Exercise materials:
□ □ □ □ □ □ □

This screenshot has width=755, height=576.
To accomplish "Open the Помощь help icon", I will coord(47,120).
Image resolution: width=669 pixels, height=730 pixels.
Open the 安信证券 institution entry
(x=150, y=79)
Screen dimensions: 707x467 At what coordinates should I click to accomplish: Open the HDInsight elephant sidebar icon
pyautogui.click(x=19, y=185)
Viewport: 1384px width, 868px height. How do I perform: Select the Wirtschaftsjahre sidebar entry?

□ □ □ □ □ □ □

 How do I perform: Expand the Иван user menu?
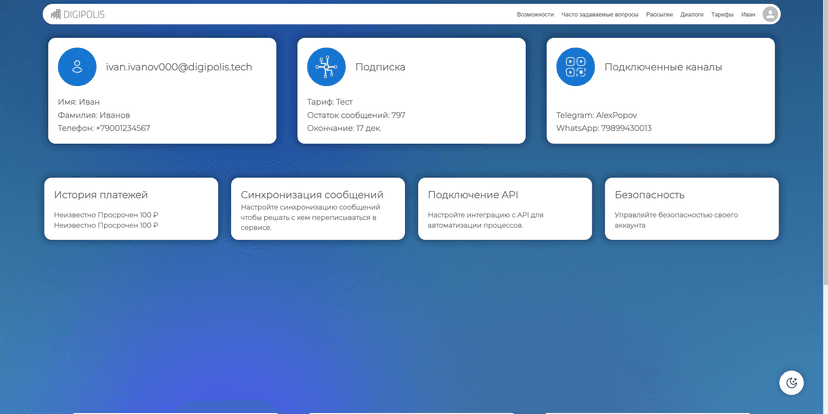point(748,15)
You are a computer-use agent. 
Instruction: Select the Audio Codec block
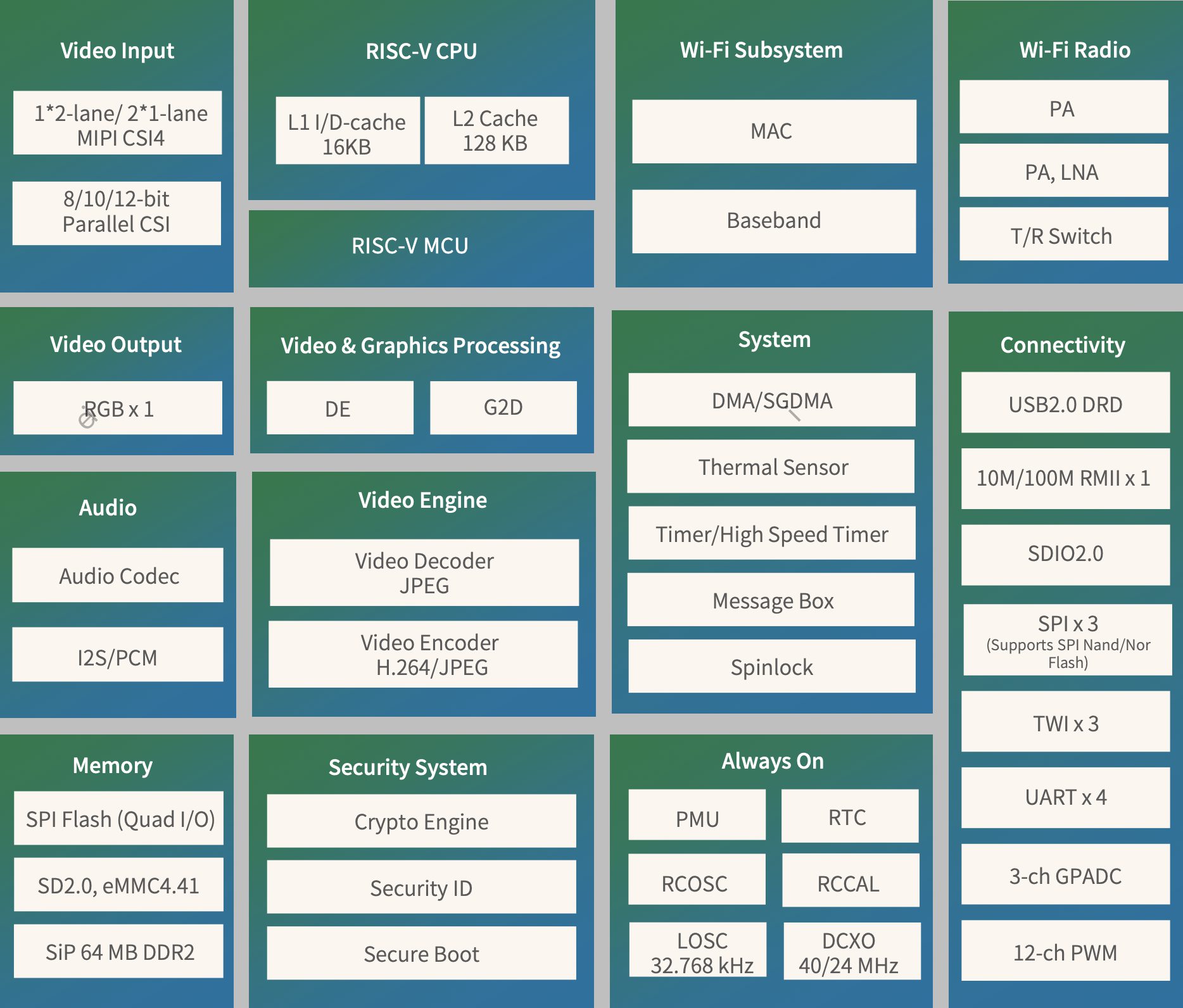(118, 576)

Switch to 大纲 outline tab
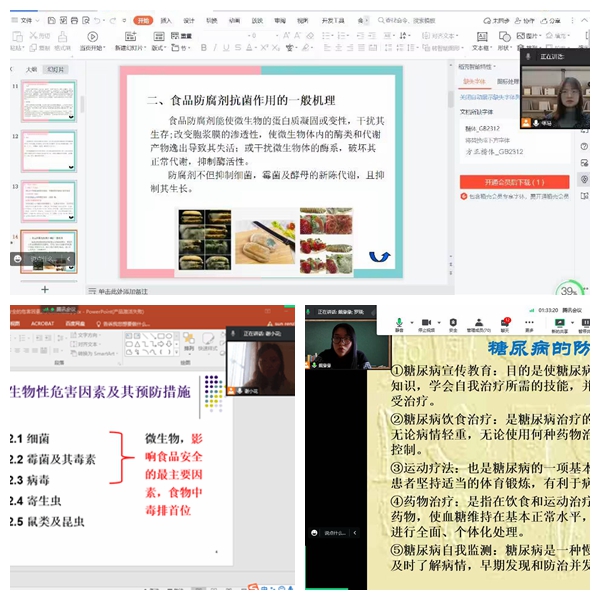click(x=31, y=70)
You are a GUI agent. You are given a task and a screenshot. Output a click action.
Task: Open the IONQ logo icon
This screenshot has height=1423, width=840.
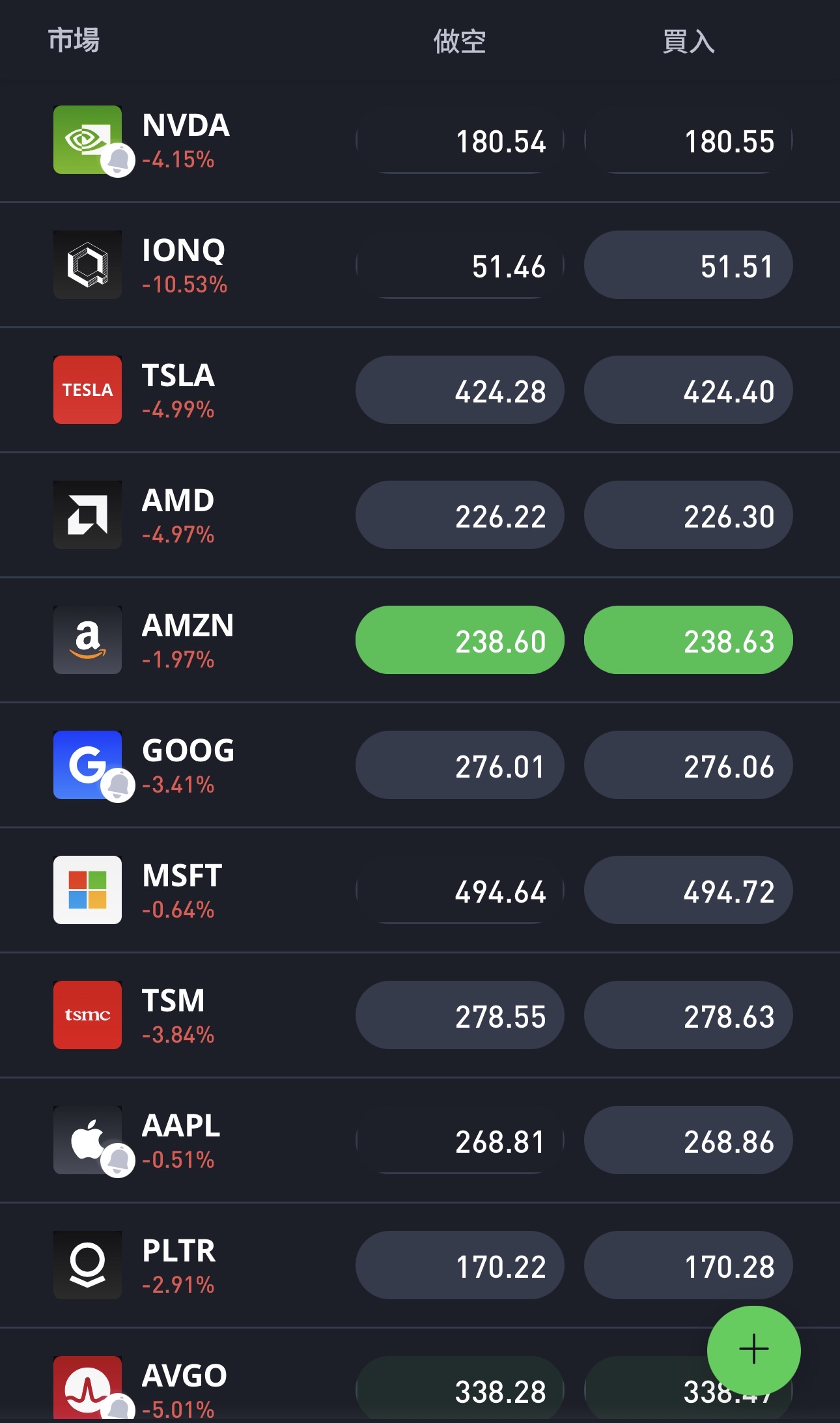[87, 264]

□ □ □ □ □ □ □

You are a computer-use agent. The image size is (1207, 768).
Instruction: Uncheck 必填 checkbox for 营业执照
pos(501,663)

□ □ □ □ □ □ □

What you have to do:
Rewrite the part of the listing that begins at the line containing "This screenshot has width=755, height=576." and stops after the line containing "Viewport: 1384px width, 868px" as a JSON list of strings, one string per line, skipping any blank lines.

Written solution:
[
  "This screenshot has width=755, height=576.",
  "To accomplish \"Open the Помощь help icon\", I will coord(47,120).",
  "Image resolution: width=669 pixels, height=730 pixels.",
  "Open the 安信证券 institution entry",
  "(x=150, y=79)",
  "Screen dimensions: 707x467 At what coordinates should I click to accomplish: Open the HDInsight elephant sidebar icon",
  "pyautogui.click(x=19, y=185)",
  "Viewport: 1384px width, 868px height. How do I perform: Select the Wirtschaftsjahre sidebar entry?"
]